K: Obviously, when I was an undergrad, I was way more comfortable working with other people’s work. Over the years, I’ve become way more confident in being an illustrator. One of the things that’s so great, and terrible, when you’re younger, is that you don’t have a complete awareness of what it is you’re doing. Sometimes that can be translated into having a little bit of fearlessness, in that you don’t overthink things. So, I think with this one pointing to “Belongings”we’ve learned more how to do a true collaboration, and this one pointing to “Three Months in a Cult” was more in service to you.
Z: That’s a good example of the leap from how we collaborated 20 years ago, to how we collaborate now.
K: I know more now about who I am. That’s what should happen. I look at the 19-year-old who put “Three Months in a Cult” together, and I was still figuring out my voice, and figuring out what I wanted to do. I was unsure, and I wasn’t really confident about any of the creative work I was doing.

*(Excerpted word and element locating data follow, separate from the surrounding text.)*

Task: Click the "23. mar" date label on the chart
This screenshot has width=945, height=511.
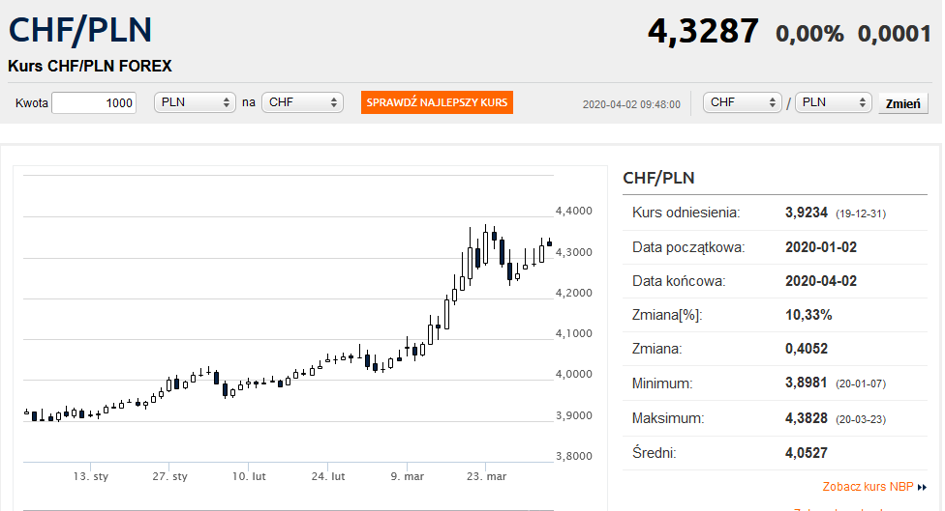Action: point(486,477)
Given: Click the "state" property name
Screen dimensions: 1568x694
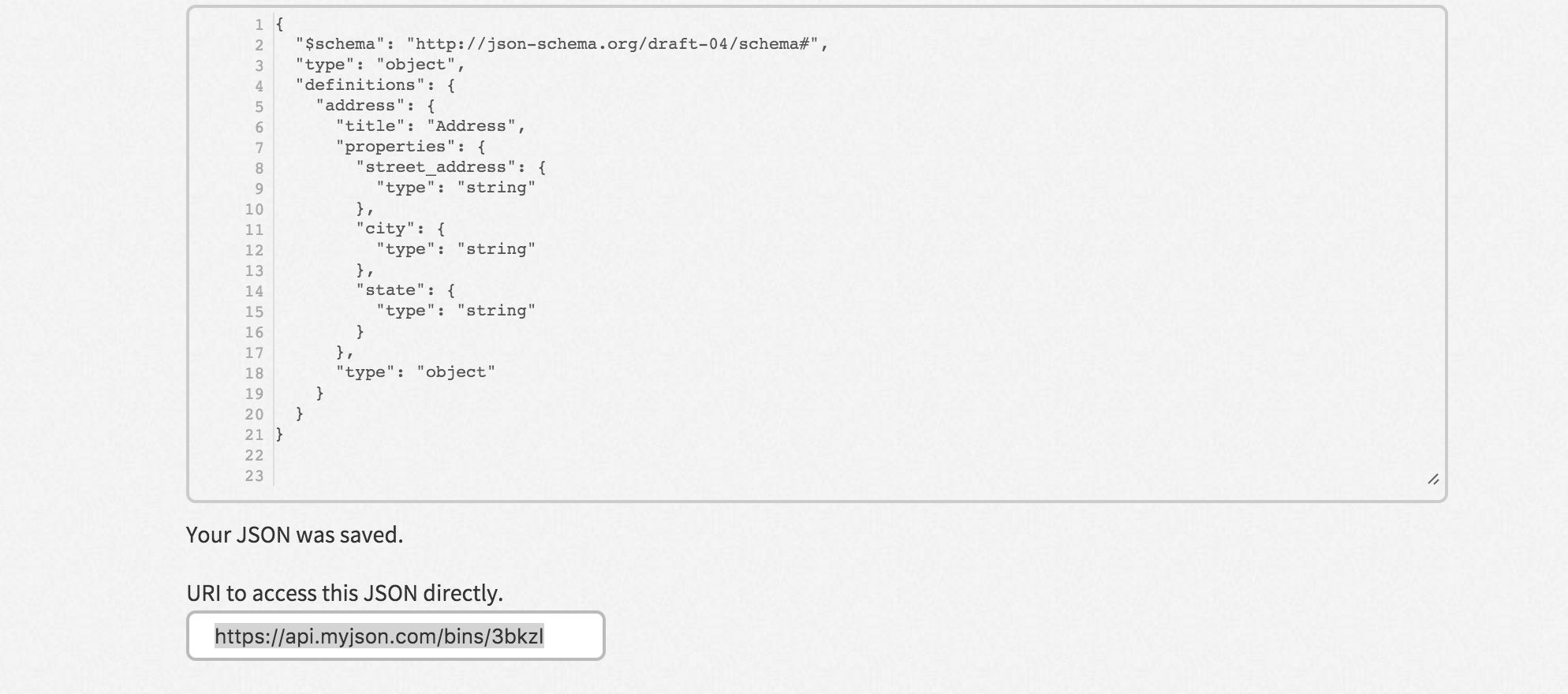Looking at the screenshot, I should (390, 290).
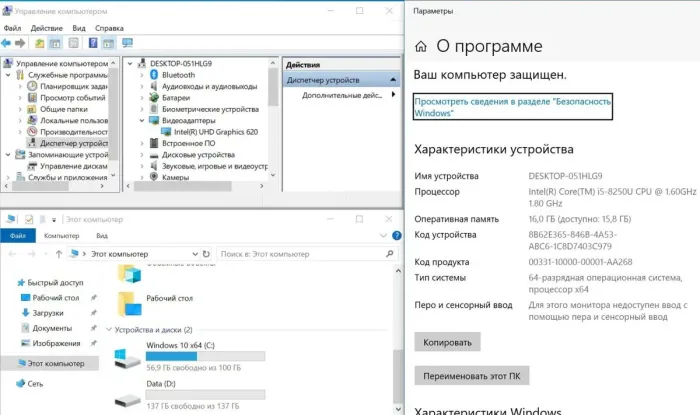Select the Intel(R) UHD Graphics 620 adapter
The image size is (700, 415).
(217, 130)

Z: I remember even back then, when we would have conversations before class, or we would read books together, or prepare for tests together, and a lot of those times we would actually be writing our papers side-by-side, on side-by-side computers.
K: Oh, yeah, and so frantically.
Z: In our conversations, I would learn so much from you about what we were reading, and what I should be putting in my papers. But when it came time for class, I felt like I would use all the stuff K LOLs that we learned together to say, “Look at me! Look at all these thoughts I have!”
K: Because you were able to articulate the stuff we were saying in class. I was
participating through you. That’s a kind of collaboration, too. They weren’t exactly your thoughts alone that you shared in class specifically, but they weren’t exactly mine either. I was afraid to have my own opinion that someone might disagree with, or that someone might think is stupid. I didn’t want to broadcast anything. It’s another reason why I felt more comfortable, especially at the beginning, with identifying with what other people were doing and making and saying, and listening to them.
Z: Do you ever feel any reluctance to share your ideas now?
Z: What do you want to talk about next?
K: I don’t know. Wait, are you recording this?